(Supplied data begins)

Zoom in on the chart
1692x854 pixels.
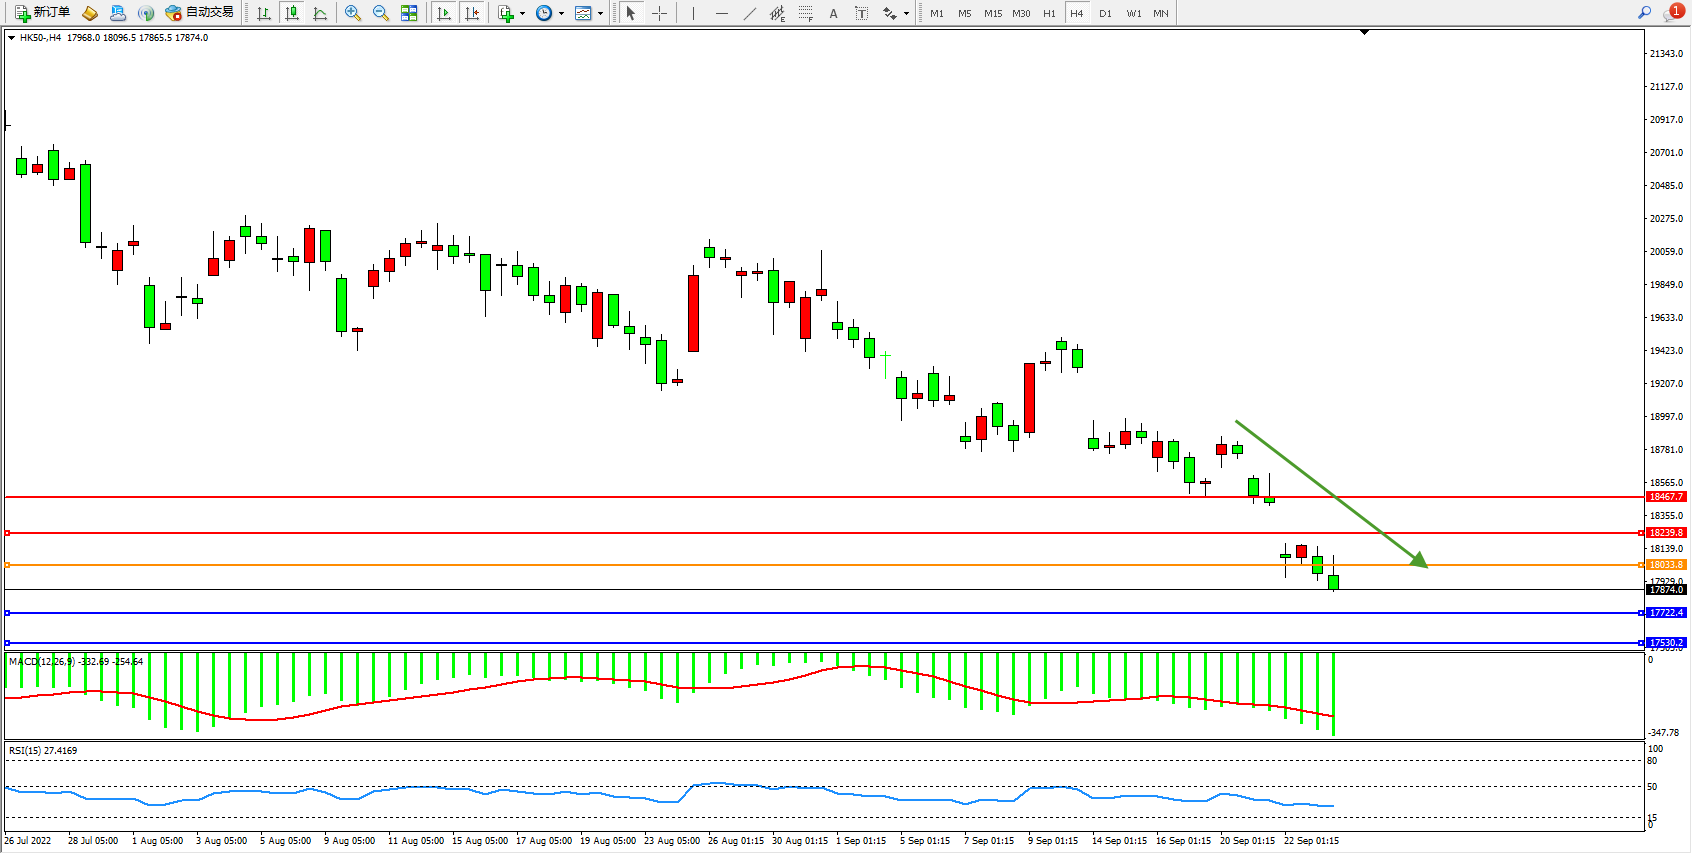click(x=353, y=13)
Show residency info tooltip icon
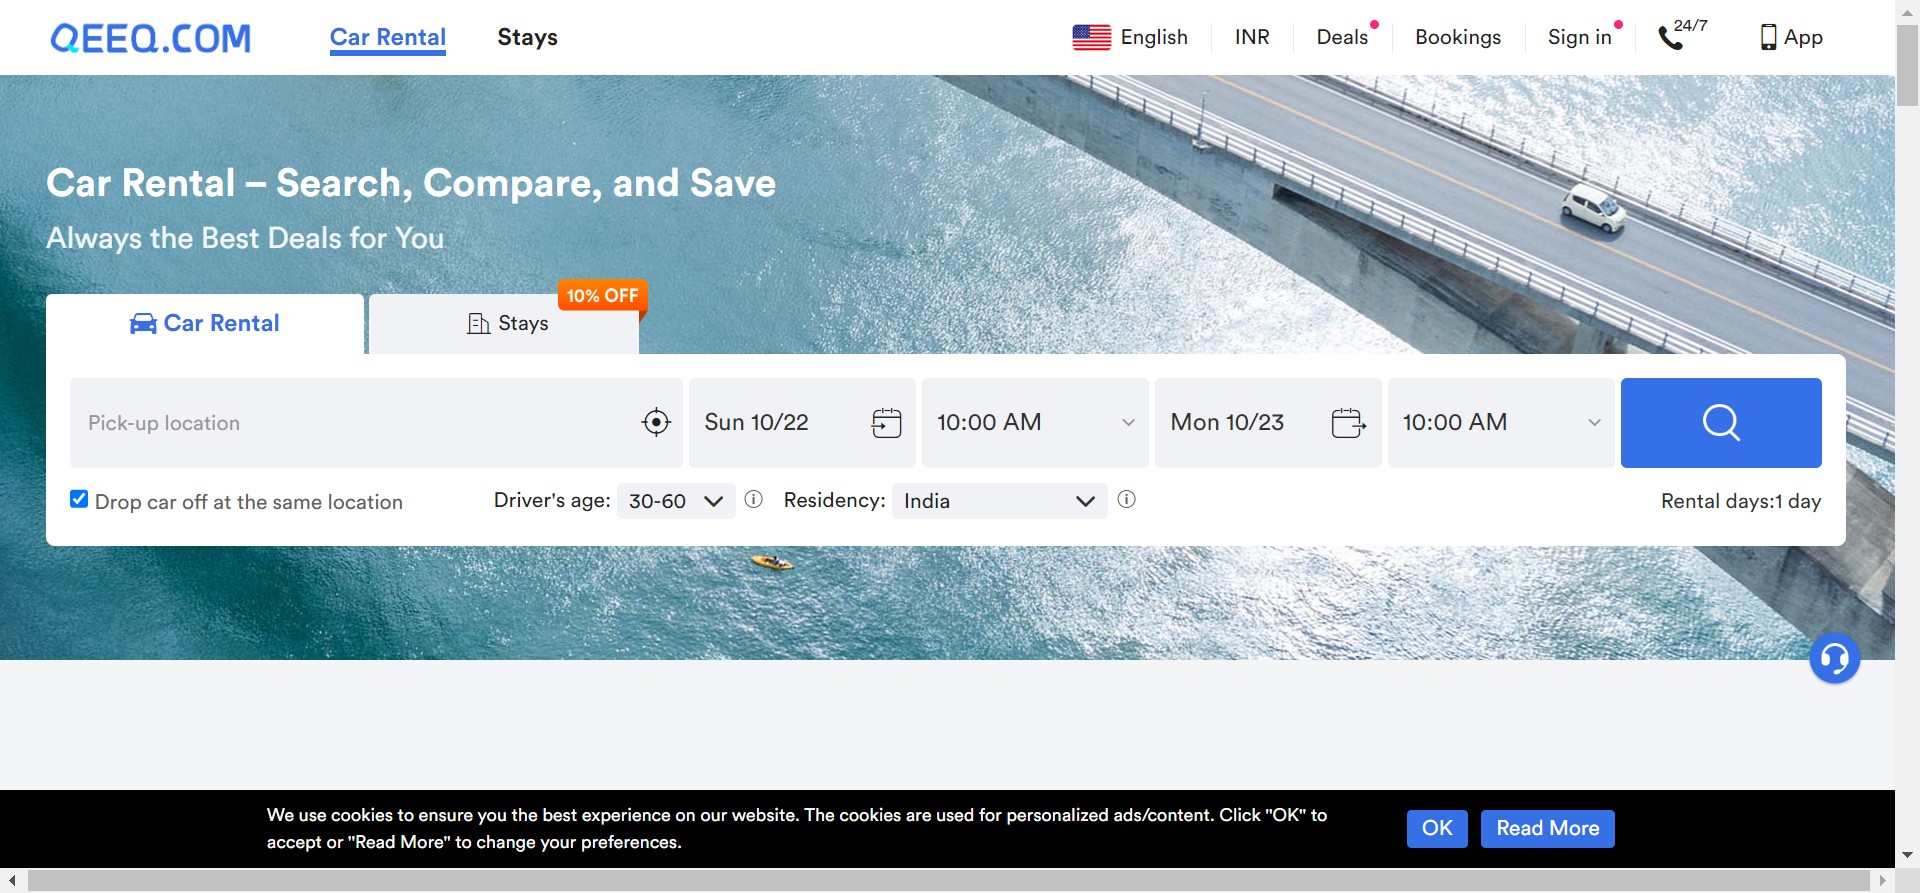Screen dimensions: 1920x893 pyautogui.click(x=1126, y=500)
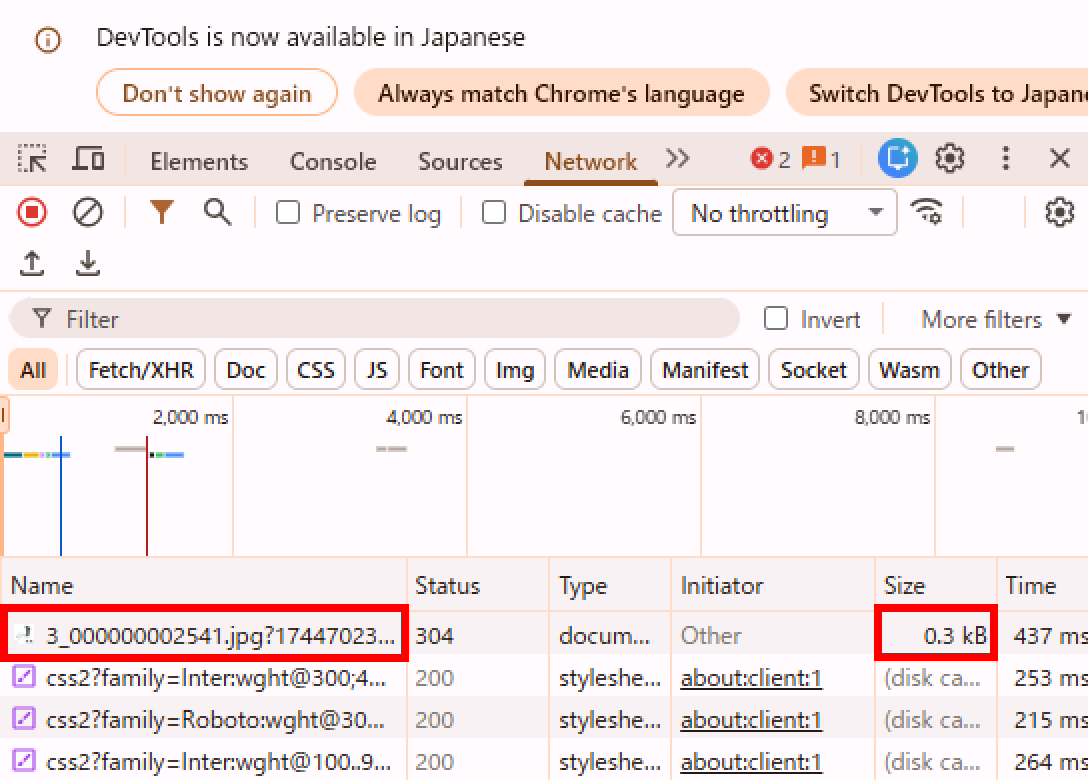This screenshot has width=1088, height=780.
Task: Check the Disable cache option
Action: pyautogui.click(x=494, y=213)
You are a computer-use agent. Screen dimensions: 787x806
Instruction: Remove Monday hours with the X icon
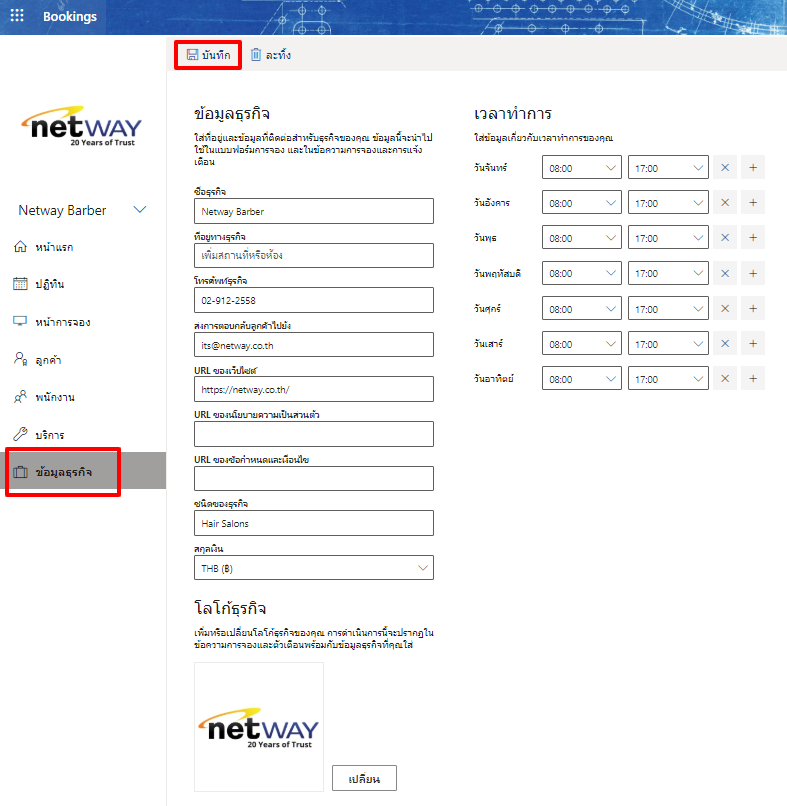(x=726, y=169)
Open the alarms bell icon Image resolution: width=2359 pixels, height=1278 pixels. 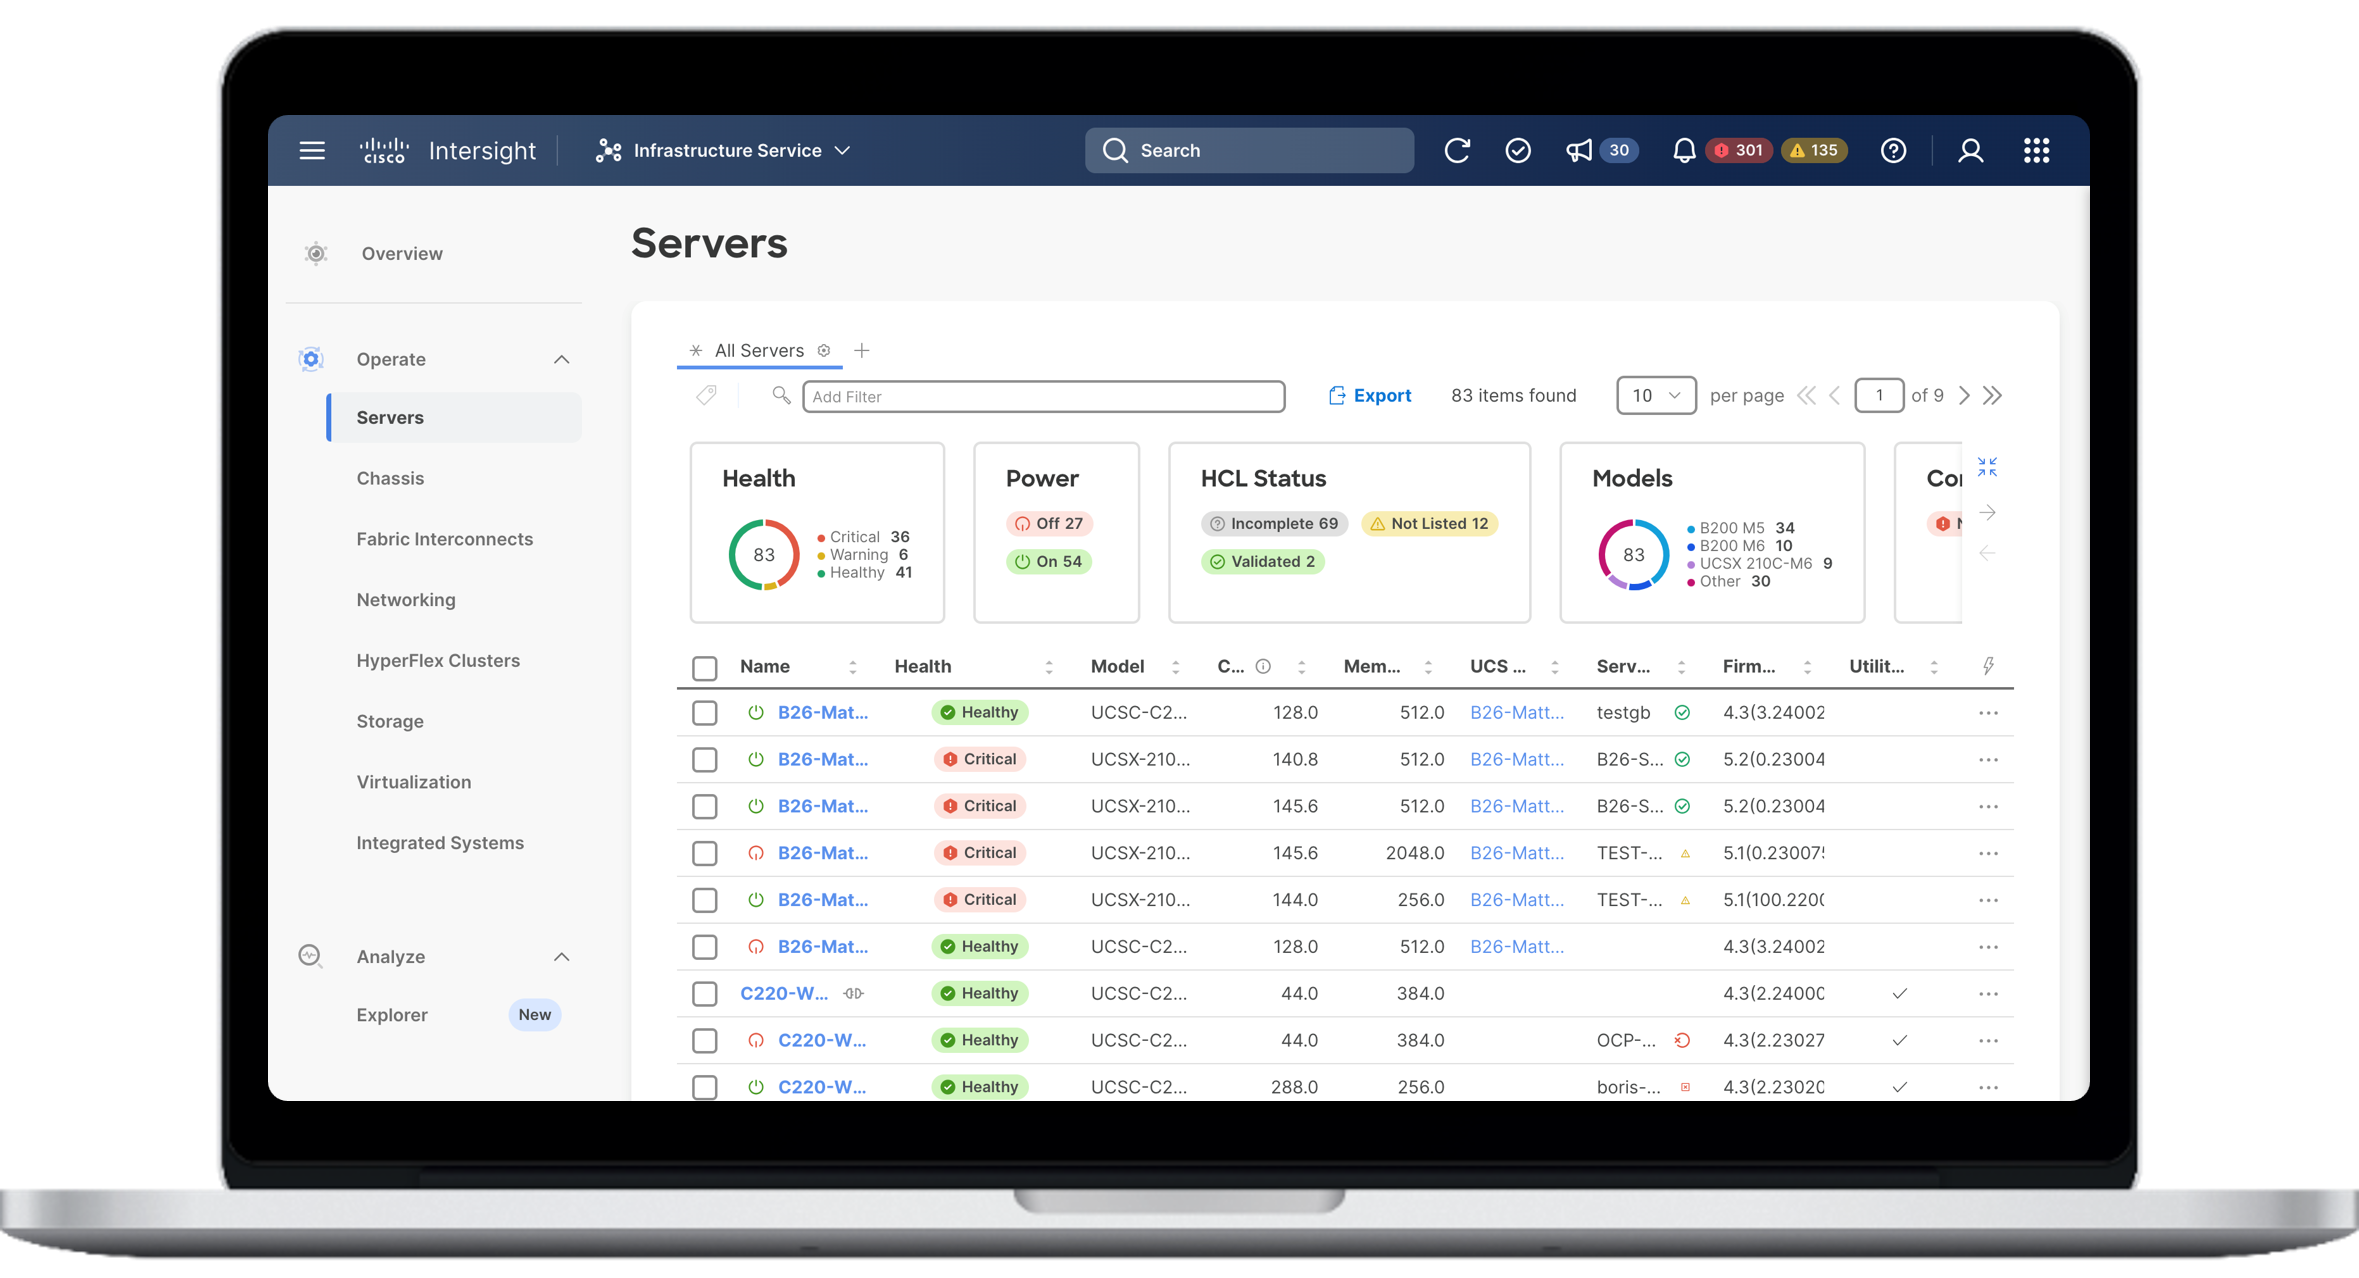click(1684, 150)
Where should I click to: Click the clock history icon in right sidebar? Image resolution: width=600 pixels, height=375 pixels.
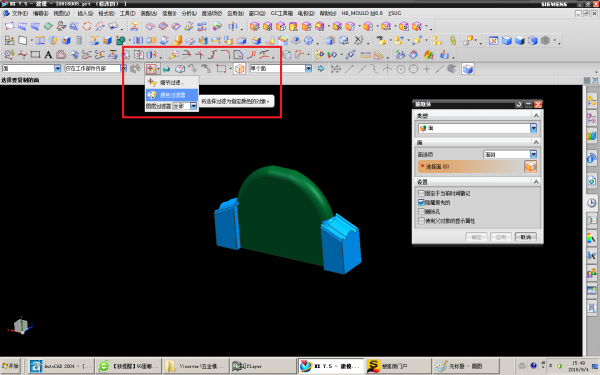(592, 202)
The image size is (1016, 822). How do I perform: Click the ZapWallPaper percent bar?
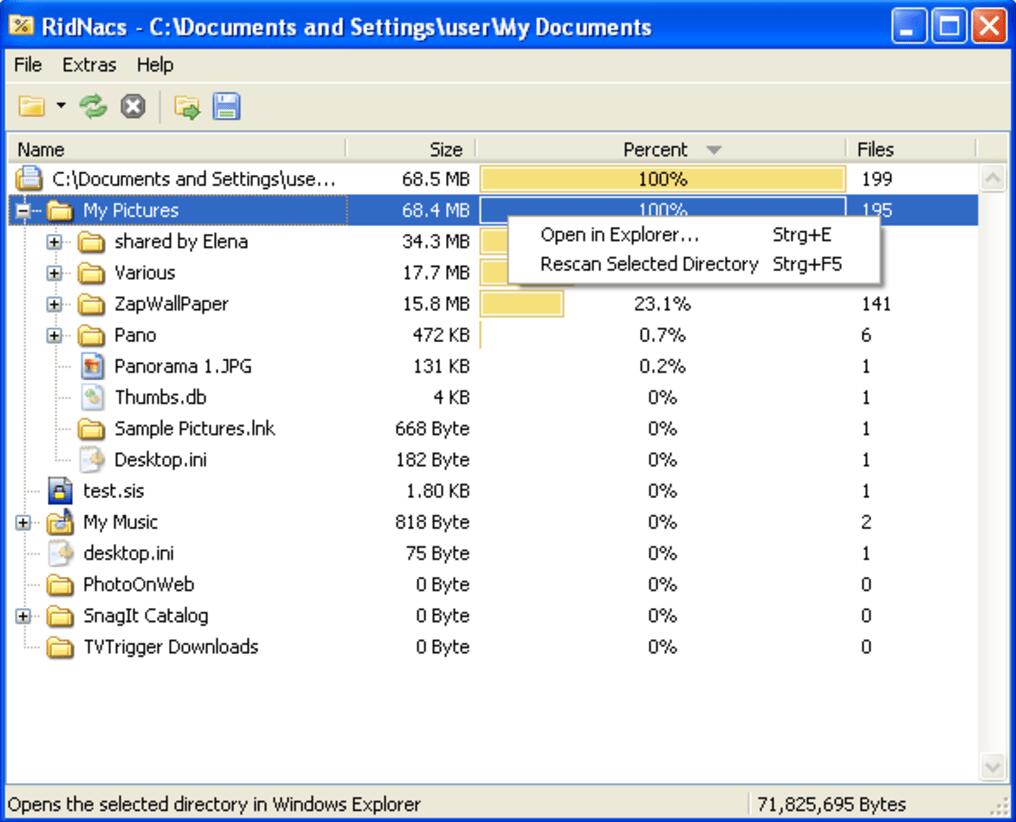[x=522, y=304]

(Supplied data ends)

Assignment ▸
From the line containing "Where should I" to the end of the data above, give those lines again verbatim, with both endpoints included and no images.

Answer space ▸
Where should I click to: Click the clock history icon in right sidebar? Image resolution: width=600 pixels, height=375 pixels.
(592, 202)
The image size is (1016, 822). How do I perform: Click the ZapWallPaper percent bar?
[x=522, y=304]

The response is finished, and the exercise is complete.